Navixia finds vulnerabilities in Jahia

Tristan Leiter
Cybersecurity Blog

This article describes in detail a cross site scripting (XSS) vulnerability and a cookies vulnerability found in Jahia by the Navixia Research Team. Jahia describe their solution as "the leading Java-based open source content platform for the enterprise, offering content management, collaboration, and social out-of-the-box."

The vulnerabilities have been reported to the Jahia publisher and two CVEs have been attached with the following references: CVE-2013-3920 for the XSS vulnerability and CVE-2013-4617 for the cookie vulnerability.

Summary

This article presents vulnerabilities found in the Jahia web application. Validation has been done on version 6.6.1 but the vulnerabilities were present in the older versions as well. A patch has been released and is included in the version 6.6.2. Together, the two vulnerabilities can allow an attacker to impersonate other users and their sessions.

XSS

Any authenticated user is allowed to modify his profile under the tab “My Settings”. He can edit several fields like “name”, “phone”, “Facebook account” or “about me”. Most of them are filtered against XSS when posting the data to the server. The server also filters back the data when it sends info about current user or other profiles. The field “about me” is the one exception. The sanitization is done by the browser but it is possible to craft directly the request with an XSS. When the server sends the value for this field, no sanitization is performed and the XSS is triggered.

In the two following pictures we can see that when trying to write an XSS directly in the field, it will be modified and characters like < or > will be html-encoded.

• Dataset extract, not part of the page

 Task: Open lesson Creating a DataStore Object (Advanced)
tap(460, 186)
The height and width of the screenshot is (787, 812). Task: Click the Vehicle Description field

But if the the request gets modified directly, nothing is sanitized and we get the following result:

When we try to load the user profile’s page again, the XSS is triggered.

The value stored in the field « about me » is used at different places in the application, such as for example user information in the “friends” or “author” page. If an authenticated user whose "about me" field has been contaminated with malicious content browses one of these pages, a XSS will be triggered.

Cookie without HTTPOnly

Furthermore, the JSESSIONID cookie is not 'http only' by default. This means that, if used in conjunction with the previous vulnerabilities, an attacker could use this XSS to steal the session cookie of a user and impersonate him.

Navixia identified these vulnerabilities in June 2013 and they have since then been corrected by Jahia in version 6.6.2 and further.